Клеопатра Рени изображена умирающей. Другие художники предпочитали изображение уже мёртвого тела. Пьетро Риччи изображает её обнажённой, тело повёрнуто так, чтобы зритель полностью насладился видом аспида, ползущего по животу, а также зрелищем того, что ниже и выше. В картине Лорента де Хайе Клеопатра раскинулась на постели в позе только что изнасилованной женщины, а видимая позади обнажённая фигура Ирады добавлена для умножения количества беспомощной и доступной женской плоти. На полотне Гвидо Каньяччи Клеопатра, уже мёртвая, сидит в кресле. Её обнажённое тело выписано в нежных тонах: это тело совсем юной девушки. Вся картина полна ощущения женской неуверенности. Уязвимость Клеопатры подчёркнута окружающими её фигурами молодых женщин. Шестеро из них сгрудились вокруг её кресла, все они по необъяснимой причине обнажены по пояс. Обнажённые, мягкотелые, умершие или умирающие, все эти Клеопатры не оказывают никакого сопротивления пристально разглядывающему их взгляду. Это порнографические модели, куклы, изобретённые, чтобы удовлетворить желания зрителей. Все они уже были взяты и использованы: Антонием, или смертью, или пожирающими глазами зрителей.

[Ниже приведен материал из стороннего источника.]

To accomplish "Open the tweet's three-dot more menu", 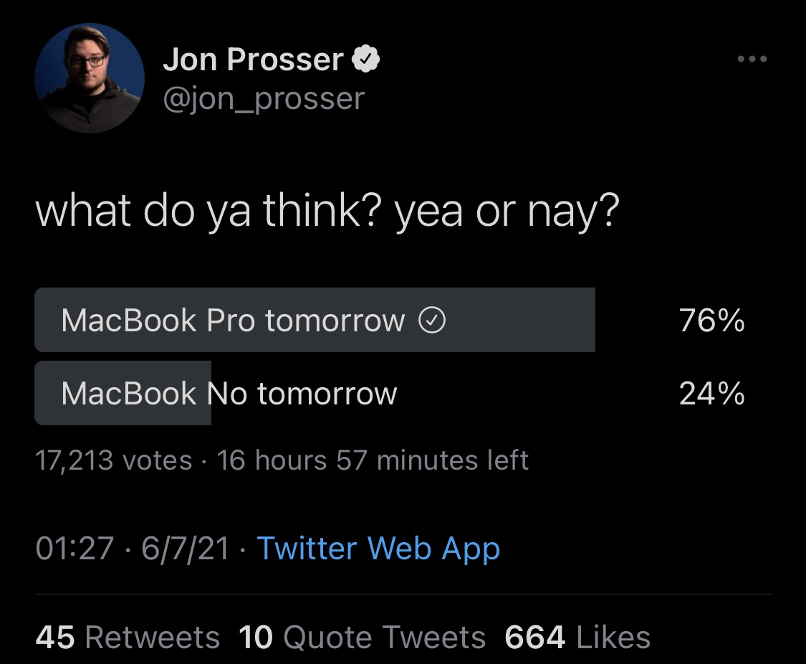I will point(752,60).
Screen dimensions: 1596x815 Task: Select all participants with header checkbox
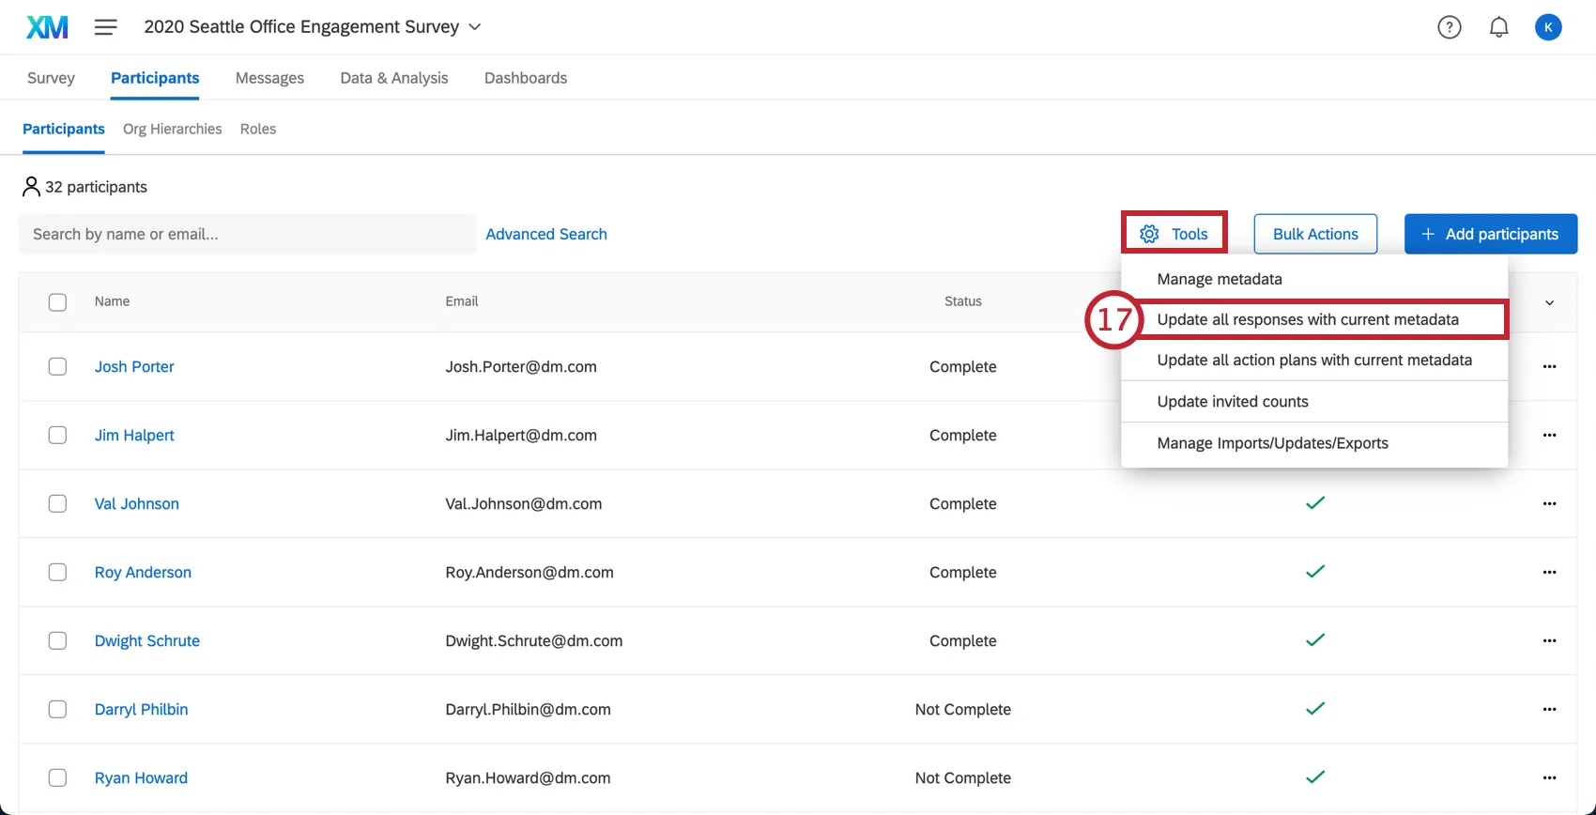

Садизм, самый натуральный садизм, который заключается в жажде власти, сопровождаемой желанием причинить боль, безошибочно присутствует в этих изображениях. Если бы дело ограничивалось лишь этими картинами — это был бы лишь забавный курьёз. Сами по себе сексуальные фантазии безвредны. Но фантазии рисуют мир таким, как он познаётся, и, если реальность не соответствует фантазиям, они могут быть исправлены. Мечтая о слабых податливых женщинах, мужчины XVII—XVIII столетий не замечали своих реальных современниц и издавали законы, формулировали образовательные программы или организовывали хозяйство, исходя из своих представлений. Женщинам, впрочем, также свойственны садомазохистские тенденции, и им также могла импонировать роль этаких нежных слабых созданий.